The ovum’s journey to that point is also beautifully symbolic. I particularly love this part: “Within the ovaries, a group of nurse cells surrounds female germ cells. Collectively they form a follicle that embraces a developing egg cell . . . and turns it into a nearly ripe ovum” (Chamberlain, Windows to the Womb, p. 20).
What a beautiful object lesson. Just as the ovum is embraced, prepared, and ripened by a group of tender caregiving cells, ideally a young girl is embraced by a group of loving women who tenderly prepare her and assist her as she matures toward the threshold of motherhood. I rejoice when I see a new mother receiving this kind of sisterhood preparing her to partake of the first tree–as did Eve–and fulfill her mission to bring children through her body (the first veil) from premortal to mortal life.
If you view the conception process through the lens of the two trees and the two veils, the ovum within a woman’s body can be recognized as symbolic of both of the trees. The ovum is the fruit of the tree of life for the sperm seeking that most desirable above all other fruits. And the ovum is the fruit of the tree of knowledge of good and evil for the daughters of Eve who beckon for the sons of Adam to partake and thereby become one with them.
David Chamberlain writes: “Generation after human generation, we have been participating in this passionate reproductive drama . . . based on largely invisible and unexplainable physical processes–and with scarcely a conscious thought of what it might have been like for us to enter, dwell, and exit that incomparable inner sanctum” (p. 2). In our modern world, we have the rare opportunity to see photographs and ultrasounds of the procreative process.
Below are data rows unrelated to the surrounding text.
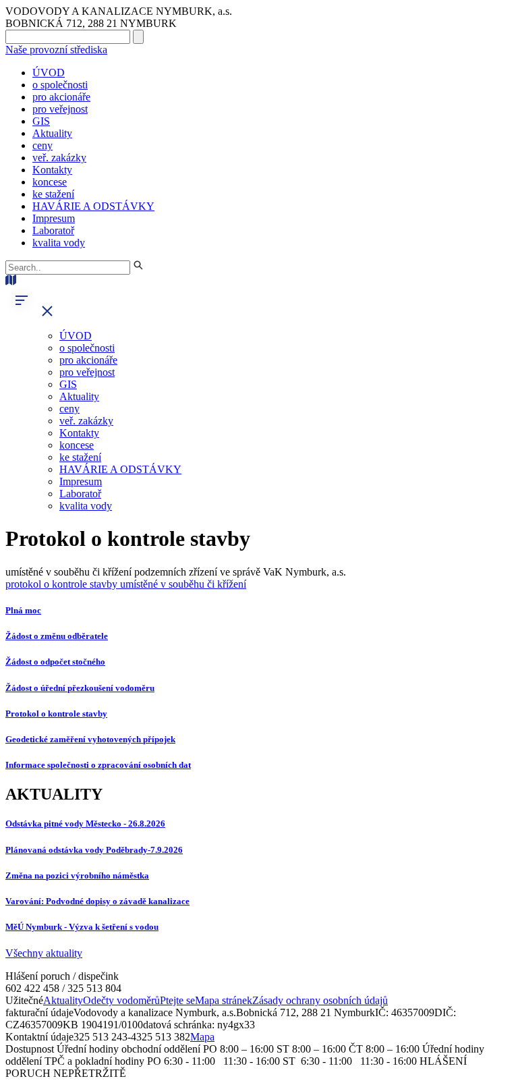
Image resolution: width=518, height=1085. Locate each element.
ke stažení (53, 194)
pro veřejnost (60, 109)
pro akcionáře (61, 97)
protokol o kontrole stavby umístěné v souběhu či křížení (125, 584)
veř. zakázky (59, 157)
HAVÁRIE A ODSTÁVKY (93, 206)
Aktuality (52, 133)
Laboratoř (53, 230)
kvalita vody (58, 242)
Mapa (202, 1036)
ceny (42, 145)
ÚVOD (48, 72)
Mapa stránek (223, 1000)
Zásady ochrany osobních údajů (320, 1000)
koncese (49, 182)
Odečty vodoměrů (121, 1000)
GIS (41, 121)
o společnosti (60, 84)
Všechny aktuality (43, 953)
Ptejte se (177, 1000)
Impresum (53, 218)
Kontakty (52, 169)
We know more about how life is formed than any generation before us. And the more I study and ponder that procreative process, the more awe and reverence I feel for it, all the way from preconception to postpartum. The entire process is sacred, symbolic, and stunningly beautiful in every detail. What an honor to be among those given the gift of housing within my body that “incomparable inner sanctum” where the entire creation of human souls occurs. What a gift.